The fleshiest theme in Capote was where do truth ends and lies begin, of which, Hoffman portrayed to such convincing tone, I would think that future impressions of who Capote was may be taking reference from this performance.
Thank god Hoffman once spoke about having a sense of responsibility about the persons you play: the struggle between his morals for the murderers and his manipulative passion for his novel keeps you mesmerized to the end more than the truth behind the murders.
Yet, I had always preferred to think of an actor’s craft as a showcase of the depth of their emotional connection. The more emotional charged his performance, the more emotional investment one could see would exhaust the actor in his portrayal, the more I would tip my vote as a better actor towards his ballot box. Yes I know;
I don’t think with my head.

If it is your time to win, it is best to win it without controversy by any segment of the audience, if not, it is best, and not, your time to win: a paraphrase of, Lee Ang’s response to the challenge if he would win Oscars prior to the award ceremony.

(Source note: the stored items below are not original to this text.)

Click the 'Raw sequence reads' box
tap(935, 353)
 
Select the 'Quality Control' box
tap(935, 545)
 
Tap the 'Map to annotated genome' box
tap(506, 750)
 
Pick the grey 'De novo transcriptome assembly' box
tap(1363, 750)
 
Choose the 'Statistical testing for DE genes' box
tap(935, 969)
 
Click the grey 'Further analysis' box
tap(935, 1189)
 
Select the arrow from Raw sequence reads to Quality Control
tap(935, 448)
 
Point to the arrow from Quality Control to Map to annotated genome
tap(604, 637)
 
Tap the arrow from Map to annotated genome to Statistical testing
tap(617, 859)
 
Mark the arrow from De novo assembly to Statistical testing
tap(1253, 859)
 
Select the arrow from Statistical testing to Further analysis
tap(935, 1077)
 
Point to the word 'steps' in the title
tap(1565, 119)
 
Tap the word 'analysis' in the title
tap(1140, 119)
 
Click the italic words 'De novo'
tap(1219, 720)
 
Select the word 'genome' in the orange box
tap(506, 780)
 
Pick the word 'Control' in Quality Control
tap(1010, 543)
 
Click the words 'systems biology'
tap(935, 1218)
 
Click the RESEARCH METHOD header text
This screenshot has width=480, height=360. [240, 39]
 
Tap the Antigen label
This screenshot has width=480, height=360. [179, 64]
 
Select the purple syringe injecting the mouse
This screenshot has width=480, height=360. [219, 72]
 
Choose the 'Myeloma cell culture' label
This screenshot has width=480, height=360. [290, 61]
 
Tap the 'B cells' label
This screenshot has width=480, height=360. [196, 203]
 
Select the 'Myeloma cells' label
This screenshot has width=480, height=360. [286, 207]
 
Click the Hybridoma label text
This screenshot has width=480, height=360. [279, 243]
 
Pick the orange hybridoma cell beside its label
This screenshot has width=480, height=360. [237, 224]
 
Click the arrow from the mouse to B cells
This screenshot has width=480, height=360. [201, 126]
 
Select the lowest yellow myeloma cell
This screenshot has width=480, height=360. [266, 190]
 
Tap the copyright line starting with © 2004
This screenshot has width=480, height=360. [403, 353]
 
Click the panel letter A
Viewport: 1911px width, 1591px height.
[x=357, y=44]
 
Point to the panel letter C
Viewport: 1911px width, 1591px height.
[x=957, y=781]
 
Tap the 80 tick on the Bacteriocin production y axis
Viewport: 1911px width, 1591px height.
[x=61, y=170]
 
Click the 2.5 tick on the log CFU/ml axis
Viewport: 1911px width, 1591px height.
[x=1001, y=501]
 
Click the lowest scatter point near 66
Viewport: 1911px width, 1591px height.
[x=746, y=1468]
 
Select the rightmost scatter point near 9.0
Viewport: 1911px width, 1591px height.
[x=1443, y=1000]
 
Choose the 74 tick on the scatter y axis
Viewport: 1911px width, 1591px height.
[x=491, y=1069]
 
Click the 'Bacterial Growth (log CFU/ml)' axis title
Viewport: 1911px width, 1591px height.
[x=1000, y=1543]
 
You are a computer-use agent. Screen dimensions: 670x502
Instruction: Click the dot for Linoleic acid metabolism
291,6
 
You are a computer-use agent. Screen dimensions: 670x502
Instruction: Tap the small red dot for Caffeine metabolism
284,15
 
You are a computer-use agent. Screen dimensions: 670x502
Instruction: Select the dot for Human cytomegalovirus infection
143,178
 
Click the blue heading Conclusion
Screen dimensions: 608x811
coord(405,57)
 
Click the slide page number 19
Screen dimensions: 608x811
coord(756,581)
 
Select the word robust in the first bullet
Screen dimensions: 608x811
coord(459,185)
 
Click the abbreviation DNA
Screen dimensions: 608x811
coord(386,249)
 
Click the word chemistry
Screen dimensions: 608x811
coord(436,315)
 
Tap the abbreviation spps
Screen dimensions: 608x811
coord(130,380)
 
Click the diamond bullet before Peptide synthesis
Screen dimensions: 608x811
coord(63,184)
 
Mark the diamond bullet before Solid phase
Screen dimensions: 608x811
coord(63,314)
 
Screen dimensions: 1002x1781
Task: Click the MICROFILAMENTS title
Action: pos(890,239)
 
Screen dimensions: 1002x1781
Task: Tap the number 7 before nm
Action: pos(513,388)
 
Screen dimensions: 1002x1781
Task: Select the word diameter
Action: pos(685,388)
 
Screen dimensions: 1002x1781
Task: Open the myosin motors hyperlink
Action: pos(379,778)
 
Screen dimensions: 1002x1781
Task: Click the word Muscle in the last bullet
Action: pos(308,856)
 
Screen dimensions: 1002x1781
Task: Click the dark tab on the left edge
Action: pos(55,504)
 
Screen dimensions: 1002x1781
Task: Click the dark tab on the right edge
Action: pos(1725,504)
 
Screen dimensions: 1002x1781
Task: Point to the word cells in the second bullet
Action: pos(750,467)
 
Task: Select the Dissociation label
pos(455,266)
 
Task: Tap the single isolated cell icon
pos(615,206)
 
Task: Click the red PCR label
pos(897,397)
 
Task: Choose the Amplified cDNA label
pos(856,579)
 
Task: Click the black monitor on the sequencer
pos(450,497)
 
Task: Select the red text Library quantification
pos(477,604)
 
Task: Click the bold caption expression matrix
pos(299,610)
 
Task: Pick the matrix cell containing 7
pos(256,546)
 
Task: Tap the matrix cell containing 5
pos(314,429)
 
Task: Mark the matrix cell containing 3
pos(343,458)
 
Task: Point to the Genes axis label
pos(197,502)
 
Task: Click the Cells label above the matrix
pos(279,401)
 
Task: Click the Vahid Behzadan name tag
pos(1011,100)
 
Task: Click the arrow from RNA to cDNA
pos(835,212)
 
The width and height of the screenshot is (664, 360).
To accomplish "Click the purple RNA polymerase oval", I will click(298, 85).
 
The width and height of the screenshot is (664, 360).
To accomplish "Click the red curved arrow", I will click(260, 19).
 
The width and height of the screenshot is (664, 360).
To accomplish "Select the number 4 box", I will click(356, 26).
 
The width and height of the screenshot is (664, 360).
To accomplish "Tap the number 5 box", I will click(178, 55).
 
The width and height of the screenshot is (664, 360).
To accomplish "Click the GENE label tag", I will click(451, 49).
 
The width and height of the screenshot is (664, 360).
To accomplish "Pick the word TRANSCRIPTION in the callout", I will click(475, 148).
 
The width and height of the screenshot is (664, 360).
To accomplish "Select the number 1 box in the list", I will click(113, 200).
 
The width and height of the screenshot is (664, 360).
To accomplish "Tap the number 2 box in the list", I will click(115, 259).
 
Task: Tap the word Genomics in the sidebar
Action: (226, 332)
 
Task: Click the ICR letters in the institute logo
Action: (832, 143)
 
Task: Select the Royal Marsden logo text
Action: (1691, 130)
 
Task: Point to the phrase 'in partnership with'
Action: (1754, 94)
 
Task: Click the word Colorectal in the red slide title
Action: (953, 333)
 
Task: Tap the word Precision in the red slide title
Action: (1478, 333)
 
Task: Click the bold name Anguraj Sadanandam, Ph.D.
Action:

Hidden within the laidback tone of Lee Ang’s answer, is a challenge: One which would be thrown to the critics who cast the winning votes. How does one find the uncontested measurement to award a nominee? But of course, Oscars is nothing without contest in the choice of measurement employed to award winners.
The performances used for nomination in the Oscars are limited to a single year. In contrast, one of the surest measurements of an actor’s skill is what film language calls oeuvre. In English, it refers to a collection of work from which we could cite as examples of excellent performances.
If a actor is only brilliant in a single performance, I often wonder if it was the good script, good directing, and good co-actors that carried the excellence for the actor in question. Unless he has consistency in a varied number of previous roles, I wouldn’t be so quick to name an actor a best actor.
Immediately, if oeuvre is the measure of a good actor, then the limitation of a single year turns the Best Actor category in awards ceremonies immaterial. The greatness of an actor is beyond a single Oscars. If oeuvre is the measure of a good actor, therefore to qualify one actor as the better of another, we must study the oeuvre of the other actor too….
You see, being a good critic requires homework done, also. Actors like Hoffman understands the responsibility of actors playing the characters they play; playing critic should carry the responsibility of knowing the works of your actors.
Playing critic requires a humbling heart: only then will you have the thirst to find out thoroughly, and not on your smart-aleck presumptions and assumptions.
*So spank me if u think i am flawed*
Below is a link to a list of works for both Hoffman and Ledger. Do take some time to see how far both have come as actors in their own right.
Ledger
Hoffman
Many blogs are guilty as charged for being fragmentary. The sentence made against blogs are that it is composed whimsically, a reflection of the mood of that particular day.
I will attempt to bring some cohesiveness to my collection of blogs, linking blogs of similar nature so u have breadth ans well as depth browsing.